Stored data entries –
★ ★ ★ ★

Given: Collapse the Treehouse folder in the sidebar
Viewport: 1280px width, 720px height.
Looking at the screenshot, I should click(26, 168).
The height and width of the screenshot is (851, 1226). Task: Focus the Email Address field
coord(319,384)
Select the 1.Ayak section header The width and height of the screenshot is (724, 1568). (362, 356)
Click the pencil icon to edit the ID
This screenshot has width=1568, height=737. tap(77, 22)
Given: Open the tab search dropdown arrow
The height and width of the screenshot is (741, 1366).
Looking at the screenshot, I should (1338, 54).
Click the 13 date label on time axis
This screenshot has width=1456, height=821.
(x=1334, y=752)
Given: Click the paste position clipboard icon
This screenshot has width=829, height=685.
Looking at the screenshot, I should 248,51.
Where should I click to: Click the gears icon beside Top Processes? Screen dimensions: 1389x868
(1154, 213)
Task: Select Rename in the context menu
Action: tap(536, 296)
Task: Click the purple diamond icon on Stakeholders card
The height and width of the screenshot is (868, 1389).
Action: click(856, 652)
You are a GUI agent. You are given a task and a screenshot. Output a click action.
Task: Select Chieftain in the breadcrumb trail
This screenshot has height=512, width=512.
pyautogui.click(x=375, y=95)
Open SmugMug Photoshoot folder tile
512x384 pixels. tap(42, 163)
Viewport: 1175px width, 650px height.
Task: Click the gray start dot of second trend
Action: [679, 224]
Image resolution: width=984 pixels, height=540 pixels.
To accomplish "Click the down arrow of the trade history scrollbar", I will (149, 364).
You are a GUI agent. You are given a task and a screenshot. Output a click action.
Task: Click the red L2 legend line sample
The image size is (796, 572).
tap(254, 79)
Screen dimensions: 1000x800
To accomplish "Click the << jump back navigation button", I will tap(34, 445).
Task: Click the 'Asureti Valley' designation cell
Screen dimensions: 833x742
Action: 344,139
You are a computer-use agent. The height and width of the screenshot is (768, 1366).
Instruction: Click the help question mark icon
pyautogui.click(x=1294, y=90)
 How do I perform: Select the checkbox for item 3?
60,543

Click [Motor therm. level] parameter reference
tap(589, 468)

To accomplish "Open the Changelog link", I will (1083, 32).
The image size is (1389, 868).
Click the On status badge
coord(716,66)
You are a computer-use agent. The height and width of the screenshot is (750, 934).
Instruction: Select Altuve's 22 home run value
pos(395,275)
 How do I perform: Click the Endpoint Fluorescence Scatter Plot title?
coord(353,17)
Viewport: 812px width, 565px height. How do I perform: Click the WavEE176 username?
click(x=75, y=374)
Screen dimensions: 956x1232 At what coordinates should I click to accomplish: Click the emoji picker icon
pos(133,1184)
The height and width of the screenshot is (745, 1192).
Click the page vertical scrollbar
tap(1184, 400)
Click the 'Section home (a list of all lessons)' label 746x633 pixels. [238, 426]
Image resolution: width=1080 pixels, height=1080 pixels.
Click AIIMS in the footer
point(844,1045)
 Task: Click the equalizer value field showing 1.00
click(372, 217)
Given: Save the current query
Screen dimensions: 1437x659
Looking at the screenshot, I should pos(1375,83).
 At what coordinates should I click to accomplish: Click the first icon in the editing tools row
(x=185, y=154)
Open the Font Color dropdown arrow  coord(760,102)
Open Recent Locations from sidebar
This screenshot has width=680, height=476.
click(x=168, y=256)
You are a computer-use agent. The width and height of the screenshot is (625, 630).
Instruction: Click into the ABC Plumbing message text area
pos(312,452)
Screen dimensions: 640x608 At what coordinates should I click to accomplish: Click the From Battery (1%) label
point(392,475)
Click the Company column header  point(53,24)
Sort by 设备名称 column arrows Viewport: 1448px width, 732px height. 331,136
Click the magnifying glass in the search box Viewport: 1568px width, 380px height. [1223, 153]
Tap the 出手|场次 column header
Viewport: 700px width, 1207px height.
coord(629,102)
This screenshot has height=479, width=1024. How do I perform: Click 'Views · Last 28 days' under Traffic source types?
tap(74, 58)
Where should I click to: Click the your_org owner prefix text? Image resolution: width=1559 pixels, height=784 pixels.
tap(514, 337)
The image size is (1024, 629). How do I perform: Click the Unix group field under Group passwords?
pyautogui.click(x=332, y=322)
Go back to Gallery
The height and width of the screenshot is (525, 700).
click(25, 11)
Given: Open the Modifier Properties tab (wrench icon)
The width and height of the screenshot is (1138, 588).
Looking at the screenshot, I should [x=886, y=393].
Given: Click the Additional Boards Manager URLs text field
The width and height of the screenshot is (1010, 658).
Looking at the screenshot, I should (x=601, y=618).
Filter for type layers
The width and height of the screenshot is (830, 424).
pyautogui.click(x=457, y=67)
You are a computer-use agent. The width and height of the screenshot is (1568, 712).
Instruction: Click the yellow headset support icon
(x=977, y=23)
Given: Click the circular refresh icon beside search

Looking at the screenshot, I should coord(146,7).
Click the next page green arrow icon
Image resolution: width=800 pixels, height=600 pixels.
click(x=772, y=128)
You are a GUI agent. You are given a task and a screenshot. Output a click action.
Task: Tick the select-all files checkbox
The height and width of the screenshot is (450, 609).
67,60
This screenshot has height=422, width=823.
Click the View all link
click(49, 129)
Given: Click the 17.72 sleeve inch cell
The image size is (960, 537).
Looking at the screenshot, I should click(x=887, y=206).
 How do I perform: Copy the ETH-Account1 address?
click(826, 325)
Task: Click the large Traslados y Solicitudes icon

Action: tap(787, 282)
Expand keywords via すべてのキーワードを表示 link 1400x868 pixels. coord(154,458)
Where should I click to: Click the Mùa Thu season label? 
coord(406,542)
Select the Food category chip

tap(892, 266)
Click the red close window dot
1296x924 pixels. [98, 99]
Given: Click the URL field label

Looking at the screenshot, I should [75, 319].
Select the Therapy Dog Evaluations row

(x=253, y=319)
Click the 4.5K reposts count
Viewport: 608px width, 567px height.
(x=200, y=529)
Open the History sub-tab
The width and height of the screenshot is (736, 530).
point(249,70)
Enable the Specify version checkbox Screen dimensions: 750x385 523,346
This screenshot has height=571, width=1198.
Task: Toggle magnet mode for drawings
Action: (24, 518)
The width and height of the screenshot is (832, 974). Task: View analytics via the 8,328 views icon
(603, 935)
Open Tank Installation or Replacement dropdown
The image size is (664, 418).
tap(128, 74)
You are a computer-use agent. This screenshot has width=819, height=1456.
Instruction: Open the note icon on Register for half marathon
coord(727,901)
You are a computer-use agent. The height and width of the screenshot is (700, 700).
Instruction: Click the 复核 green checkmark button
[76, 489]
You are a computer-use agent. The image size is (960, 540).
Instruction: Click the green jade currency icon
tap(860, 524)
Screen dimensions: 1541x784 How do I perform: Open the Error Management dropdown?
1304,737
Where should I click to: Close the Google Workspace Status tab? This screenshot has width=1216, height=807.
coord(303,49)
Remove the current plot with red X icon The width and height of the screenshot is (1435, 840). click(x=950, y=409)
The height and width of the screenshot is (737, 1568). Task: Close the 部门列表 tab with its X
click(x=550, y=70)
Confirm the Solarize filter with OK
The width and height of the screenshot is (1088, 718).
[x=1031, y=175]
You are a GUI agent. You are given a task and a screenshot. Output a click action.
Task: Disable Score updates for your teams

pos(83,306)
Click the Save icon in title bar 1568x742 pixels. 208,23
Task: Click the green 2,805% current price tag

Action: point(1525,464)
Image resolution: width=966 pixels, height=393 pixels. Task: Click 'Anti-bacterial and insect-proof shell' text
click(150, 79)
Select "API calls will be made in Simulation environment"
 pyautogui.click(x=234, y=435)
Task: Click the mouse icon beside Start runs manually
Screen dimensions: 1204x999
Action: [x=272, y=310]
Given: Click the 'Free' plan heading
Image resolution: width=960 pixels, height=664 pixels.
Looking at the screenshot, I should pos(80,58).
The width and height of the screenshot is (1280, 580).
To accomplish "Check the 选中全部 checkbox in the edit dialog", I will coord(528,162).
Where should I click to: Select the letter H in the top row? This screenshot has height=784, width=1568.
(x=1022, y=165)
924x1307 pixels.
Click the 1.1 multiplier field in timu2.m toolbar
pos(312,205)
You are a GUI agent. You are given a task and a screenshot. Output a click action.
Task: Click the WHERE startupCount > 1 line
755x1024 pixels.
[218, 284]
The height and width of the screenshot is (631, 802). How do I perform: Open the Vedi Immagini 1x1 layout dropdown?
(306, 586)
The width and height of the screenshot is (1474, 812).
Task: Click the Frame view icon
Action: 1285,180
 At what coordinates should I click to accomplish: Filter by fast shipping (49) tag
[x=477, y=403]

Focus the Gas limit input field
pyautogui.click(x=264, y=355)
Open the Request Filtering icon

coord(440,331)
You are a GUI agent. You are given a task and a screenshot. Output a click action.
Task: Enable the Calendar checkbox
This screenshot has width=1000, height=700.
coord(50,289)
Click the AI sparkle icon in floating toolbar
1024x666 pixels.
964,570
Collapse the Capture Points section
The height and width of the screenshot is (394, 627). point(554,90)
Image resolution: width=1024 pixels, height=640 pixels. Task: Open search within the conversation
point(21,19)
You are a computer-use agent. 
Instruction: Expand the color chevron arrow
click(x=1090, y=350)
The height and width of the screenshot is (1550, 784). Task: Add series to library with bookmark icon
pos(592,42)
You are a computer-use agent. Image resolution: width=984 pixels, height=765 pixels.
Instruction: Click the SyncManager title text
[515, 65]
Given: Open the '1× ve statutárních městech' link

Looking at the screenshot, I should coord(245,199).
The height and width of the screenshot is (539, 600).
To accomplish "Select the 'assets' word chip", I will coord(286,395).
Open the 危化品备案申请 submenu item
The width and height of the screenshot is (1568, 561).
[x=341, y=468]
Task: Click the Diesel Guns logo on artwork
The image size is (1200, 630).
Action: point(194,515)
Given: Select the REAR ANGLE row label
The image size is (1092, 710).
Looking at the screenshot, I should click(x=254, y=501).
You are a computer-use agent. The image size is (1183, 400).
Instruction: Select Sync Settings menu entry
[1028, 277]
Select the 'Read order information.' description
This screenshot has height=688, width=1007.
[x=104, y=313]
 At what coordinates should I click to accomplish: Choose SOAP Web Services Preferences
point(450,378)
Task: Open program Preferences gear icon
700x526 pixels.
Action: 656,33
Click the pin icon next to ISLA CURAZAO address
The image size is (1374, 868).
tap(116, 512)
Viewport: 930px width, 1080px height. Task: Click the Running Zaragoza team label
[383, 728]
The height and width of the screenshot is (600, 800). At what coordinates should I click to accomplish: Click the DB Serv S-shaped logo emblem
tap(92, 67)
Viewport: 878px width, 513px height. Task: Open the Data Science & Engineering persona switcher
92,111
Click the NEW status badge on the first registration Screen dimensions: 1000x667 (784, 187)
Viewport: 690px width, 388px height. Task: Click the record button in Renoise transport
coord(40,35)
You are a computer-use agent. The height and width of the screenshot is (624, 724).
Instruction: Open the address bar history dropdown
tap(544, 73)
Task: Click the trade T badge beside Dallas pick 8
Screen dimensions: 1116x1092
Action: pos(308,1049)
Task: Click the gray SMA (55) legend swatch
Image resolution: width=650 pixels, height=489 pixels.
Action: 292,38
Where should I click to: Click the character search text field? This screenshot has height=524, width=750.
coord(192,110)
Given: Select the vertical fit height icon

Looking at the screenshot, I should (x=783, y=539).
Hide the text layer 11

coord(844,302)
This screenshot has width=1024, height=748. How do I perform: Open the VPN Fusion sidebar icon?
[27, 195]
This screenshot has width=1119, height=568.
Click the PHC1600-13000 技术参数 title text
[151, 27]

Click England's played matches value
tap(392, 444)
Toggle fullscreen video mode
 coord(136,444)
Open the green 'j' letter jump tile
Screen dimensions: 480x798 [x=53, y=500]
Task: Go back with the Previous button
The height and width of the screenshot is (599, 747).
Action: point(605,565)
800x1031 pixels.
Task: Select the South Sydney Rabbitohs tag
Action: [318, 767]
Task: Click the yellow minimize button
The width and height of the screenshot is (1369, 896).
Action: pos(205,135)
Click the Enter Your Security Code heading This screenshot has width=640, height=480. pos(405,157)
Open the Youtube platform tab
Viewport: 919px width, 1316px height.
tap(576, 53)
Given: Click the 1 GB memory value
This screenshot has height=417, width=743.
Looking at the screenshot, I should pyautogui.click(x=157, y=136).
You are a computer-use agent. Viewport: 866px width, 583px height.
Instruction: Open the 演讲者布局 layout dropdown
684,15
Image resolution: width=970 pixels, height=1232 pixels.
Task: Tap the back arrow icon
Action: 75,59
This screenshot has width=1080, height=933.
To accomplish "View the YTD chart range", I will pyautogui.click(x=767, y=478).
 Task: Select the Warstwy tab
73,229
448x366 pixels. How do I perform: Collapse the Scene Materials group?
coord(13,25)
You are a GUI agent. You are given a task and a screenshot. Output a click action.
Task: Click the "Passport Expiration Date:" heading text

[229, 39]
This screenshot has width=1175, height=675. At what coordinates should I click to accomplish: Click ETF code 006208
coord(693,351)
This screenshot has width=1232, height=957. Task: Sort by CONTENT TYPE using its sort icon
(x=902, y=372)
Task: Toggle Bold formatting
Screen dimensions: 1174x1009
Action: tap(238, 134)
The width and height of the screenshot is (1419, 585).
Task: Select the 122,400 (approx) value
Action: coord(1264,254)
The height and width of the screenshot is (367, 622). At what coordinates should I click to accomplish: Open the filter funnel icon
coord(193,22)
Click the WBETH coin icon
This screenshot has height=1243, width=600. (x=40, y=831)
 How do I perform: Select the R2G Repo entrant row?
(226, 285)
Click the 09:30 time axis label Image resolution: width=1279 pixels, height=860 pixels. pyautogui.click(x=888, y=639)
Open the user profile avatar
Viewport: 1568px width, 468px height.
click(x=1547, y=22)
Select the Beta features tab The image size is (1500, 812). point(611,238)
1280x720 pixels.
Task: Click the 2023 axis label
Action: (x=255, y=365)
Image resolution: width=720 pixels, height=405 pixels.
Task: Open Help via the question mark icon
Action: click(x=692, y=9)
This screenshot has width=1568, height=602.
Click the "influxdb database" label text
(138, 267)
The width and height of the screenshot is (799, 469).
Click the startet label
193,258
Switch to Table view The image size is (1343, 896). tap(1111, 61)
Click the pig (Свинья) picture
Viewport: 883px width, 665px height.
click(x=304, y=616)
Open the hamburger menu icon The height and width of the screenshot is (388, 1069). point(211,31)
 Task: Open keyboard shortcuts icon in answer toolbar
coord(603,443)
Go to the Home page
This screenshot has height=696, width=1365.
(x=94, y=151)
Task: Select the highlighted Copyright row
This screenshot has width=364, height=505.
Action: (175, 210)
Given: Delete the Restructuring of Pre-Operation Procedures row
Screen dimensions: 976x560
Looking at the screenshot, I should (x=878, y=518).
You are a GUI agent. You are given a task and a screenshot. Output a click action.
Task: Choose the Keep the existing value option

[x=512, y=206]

★ ★ ★ ★

Your assignment – Repeat word for word the lines above that run from the line containing "Select the Therapy Dog Evaluations row" through the line containing "Click the Save", both ends included, and nothing else.

The answer –
Select the Therapy Dog Evaluations row

(x=253, y=319)
Click the 4.5K reposts count
Viewport: 608px width, 567px height.
(x=200, y=529)
Open the History sub-tab
The width and height of the screenshot is (736, 530).
point(249,70)
Enable the Specify version checkbox Screen dimensions: 750x385 523,346
This screenshot has height=571, width=1198.
Task: Toggle magnet mode for drawings
Action: (24, 518)
The width and height of the screenshot is (832, 974). Task: View analytics via the 8,328 views icon
(603, 935)
Open Tank Installation or Replacement dropdown
The image size is (664, 418).
tap(128, 74)
You are a computer-use agent. This screenshot has width=819, height=1456.
Instruction: Open the note icon on Register for half marathon
coord(727,901)
You are a computer-use agent. The height and width of the screenshot is (700, 700).
Instruction: Click the 复核 green checkmark button
[76, 489]
You are a computer-use agent. The image size is (960, 540).
Instruction: Click the green jade currency icon
tap(860, 524)
Screen dimensions: 1541x784 How do I perform: Open the Error Management dropdown?
1304,737
Where should I click to: Close the Google Workspace Status tab? This screenshot has width=1216, height=807.
coord(303,49)
Remove the current plot with red X icon The width and height of the screenshot is (1435, 840). click(x=950, y=409)
The height and width of the screenshot is (737, 1568). Task: Close the 部门列表 tab with its X
click(x=550, y=70)
Confirm the Solarize filter with OK
The width and height of the screenshot is (1088, 718).
[x=1031, y=175]
You are a GUI agent. You are given a task and a screenshot. Output a click action.
Task: Disable Score updates for your teams

pos(83,306)
Click the Save icon in title bar 1568x742 pixels. 208,23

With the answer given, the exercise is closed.